Alpha Estrogen Receptor May Play Role in IC Symptoms, Pain

Altered urinary bladder function and impaired nociception in mice lacking estrogen receptor-α

Zunyi Wang, Peiqing Wang, Dale E Bjorling, Madison, WI

Does estrogen play a role in bladder pain? This research aimed to answer that question by looking at the effects of bladder irritation in mice genetically engineered to lack one or the other of the two kinds of estrogen receptors. Mice lacking the alpha estrogen receptor normally urinated more frequently than mice without the beta receptor or wild mice. When bladders were irritated, the wild mice and the mice without the beta receptor had increased bladder contractions and sensitivity to touch on their hind paws, but the mice lacking the alpha receptor did not. Lack of either receptor did not affect bladder inflammation. That lack of the alpha receptor prevents increased pain perception in peripheral parts of the body when bladders are irritated is a new finding and may help explain differences in cystitis patients’ perception of pain, the investigators concluded.

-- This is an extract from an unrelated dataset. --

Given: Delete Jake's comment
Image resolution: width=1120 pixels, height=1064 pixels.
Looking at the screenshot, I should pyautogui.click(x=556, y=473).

Bladder Autoimmunity Produces IC-like Condition

Bladder function of experimental autoimmune cystitis in mouse

Guiming Liu, Yi-Hao Lin, Michael Kavran, Cengiz Z Altuntas, Vincent K Tuohy, Firouz Daneshgari, Cleveland, Ohio

IC in some patients is thought to have an autoimmune connection because autoimmune disease is more common in IC patients than in the general population. To take a closer look at what this connection might be, these researchers found a way to induce autoimmunity to bladder tissue in mice. With an autoimmune reaction, the mice had bladders that looked like IC bladders and had IC-like symptoms. The layer just under the bladder lining was thickened and had infiltrations of white blood cells, and the bladder muscle had increased numbers of mast cells. The mice also had increased urinary frequency, decreased amounts of urine with each void, and more frequent bladder muscle contractions. The similarity suggests that immune mechanisms may be at work in IC, said the researchers.